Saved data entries
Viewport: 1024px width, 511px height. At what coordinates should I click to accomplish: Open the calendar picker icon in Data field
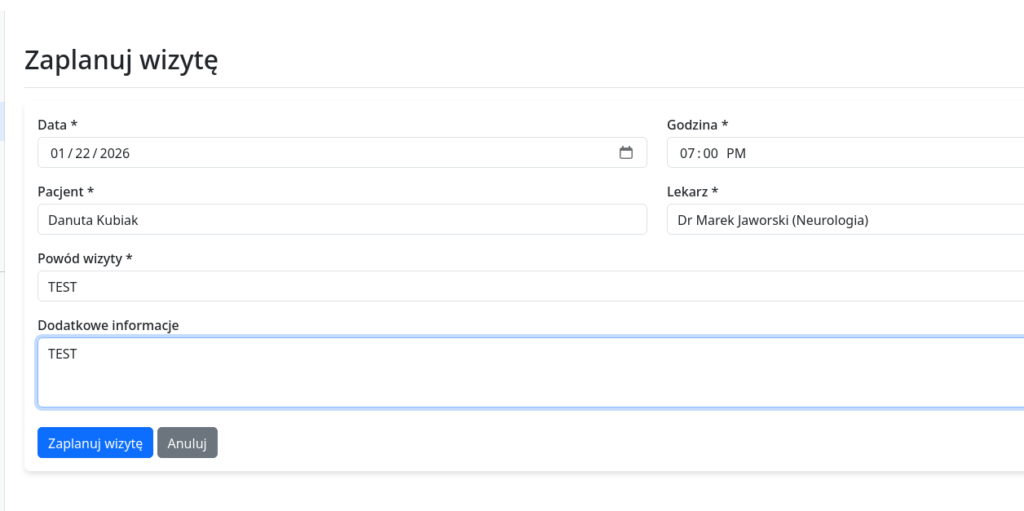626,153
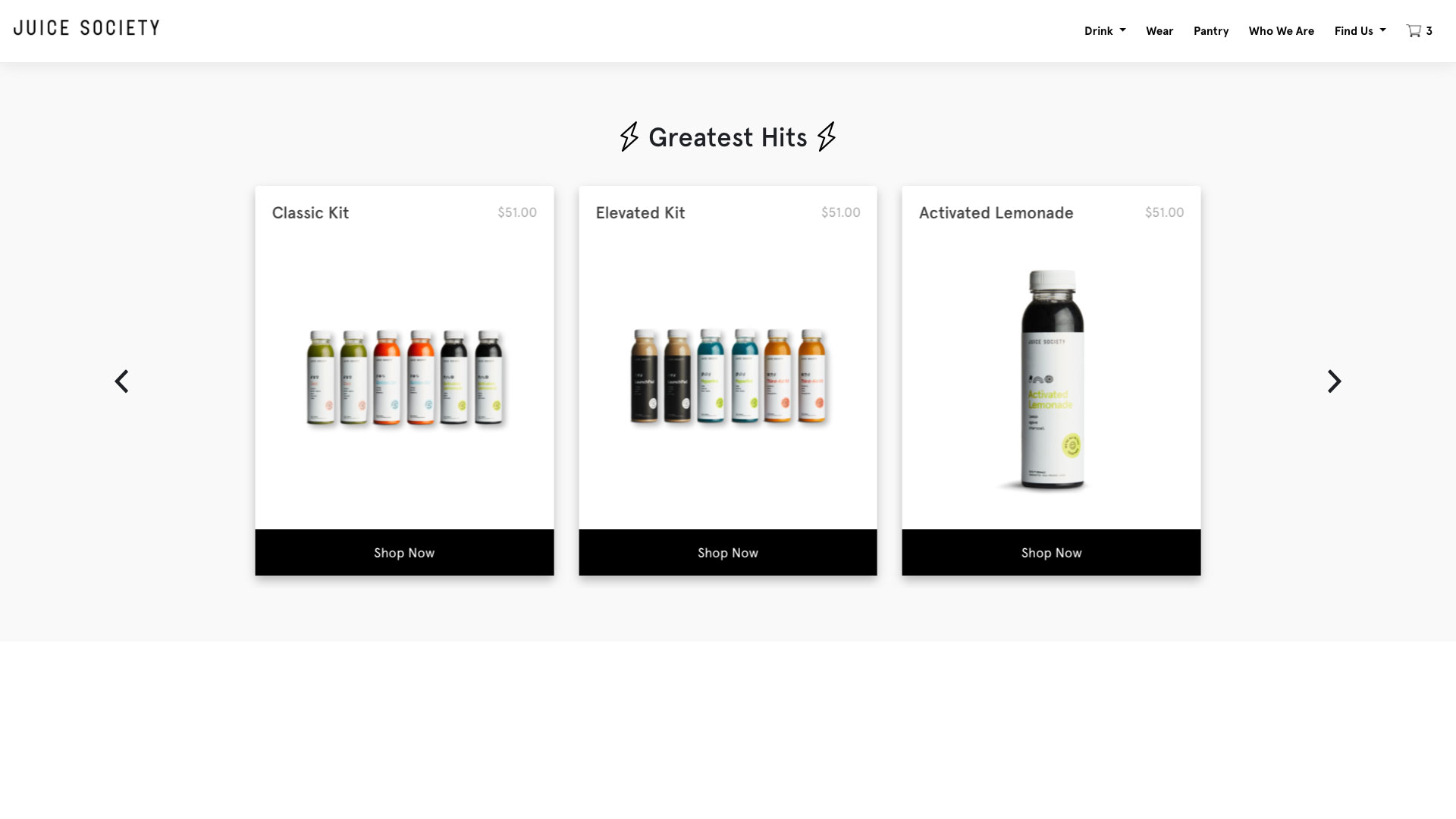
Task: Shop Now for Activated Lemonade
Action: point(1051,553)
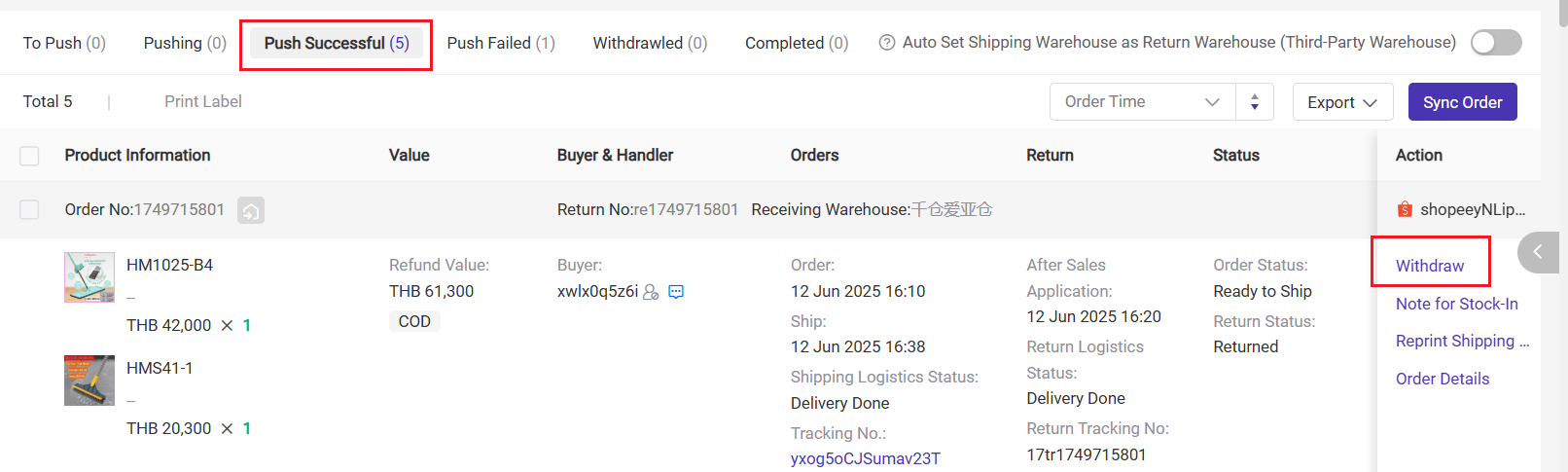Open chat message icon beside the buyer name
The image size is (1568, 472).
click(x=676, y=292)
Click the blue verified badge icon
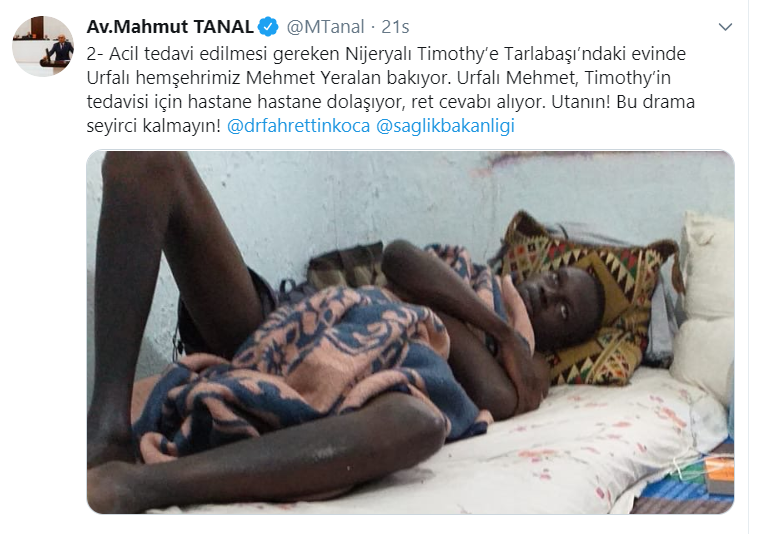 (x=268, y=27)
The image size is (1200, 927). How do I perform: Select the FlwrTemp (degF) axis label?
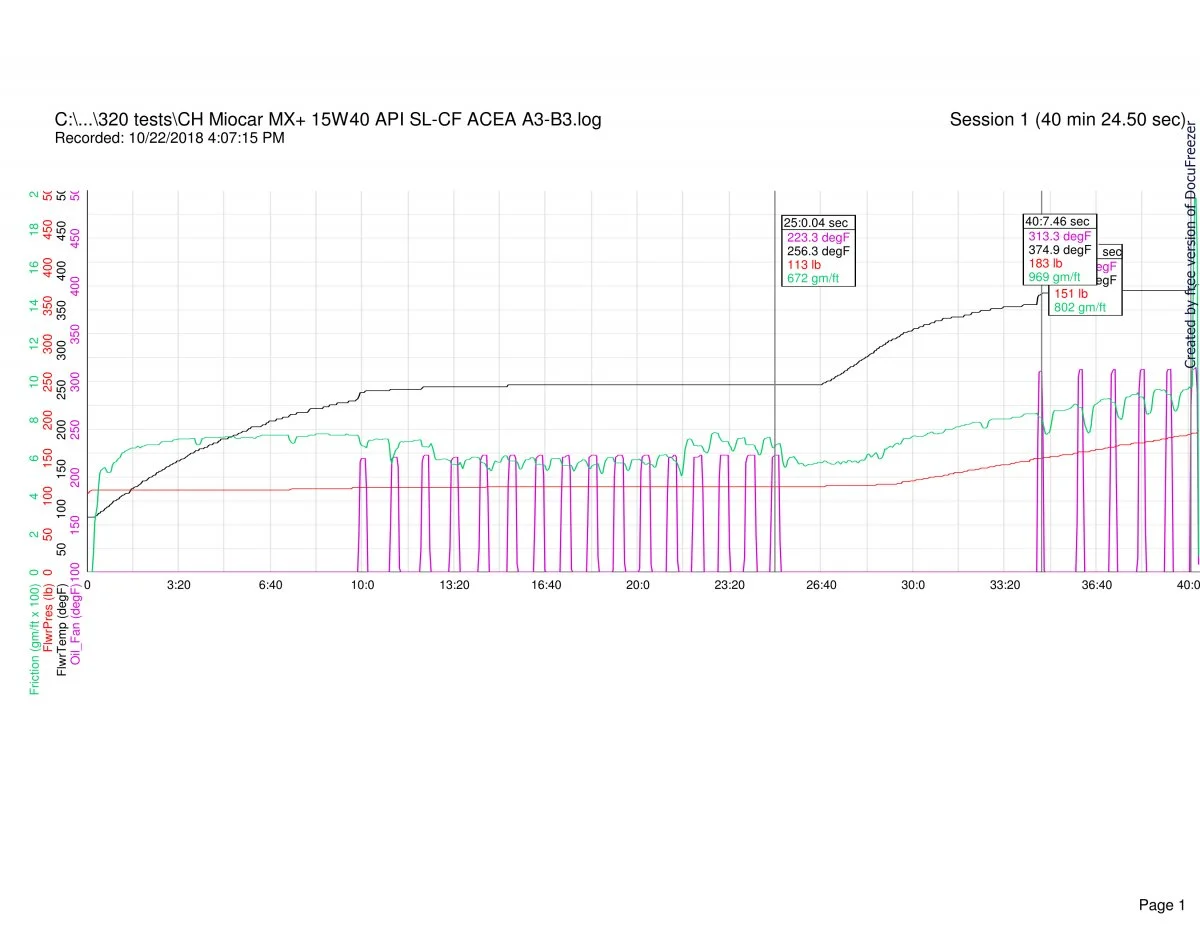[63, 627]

* [WORK INSTRUCTION]
Drop the images and return the data verbatim.

* [EXERCISE RESPONSE]
Viewport: 1024px width, 511px height. At what coordinates should I click to accomplish: Open the calendar picker icon in Data field
626,153
Task: Shop Now for Activated Lemonade
Action: point(1051,553)
Open chat message icon beside the buyer name
The image size is (1568, 472).
click(x=676, y=292)
Click the blue verified badge icon
 (x=268, y=27)
The image size is (1200, 927). How do I perform: Select the FlwrTemp (degF) axis label?
[63, 627]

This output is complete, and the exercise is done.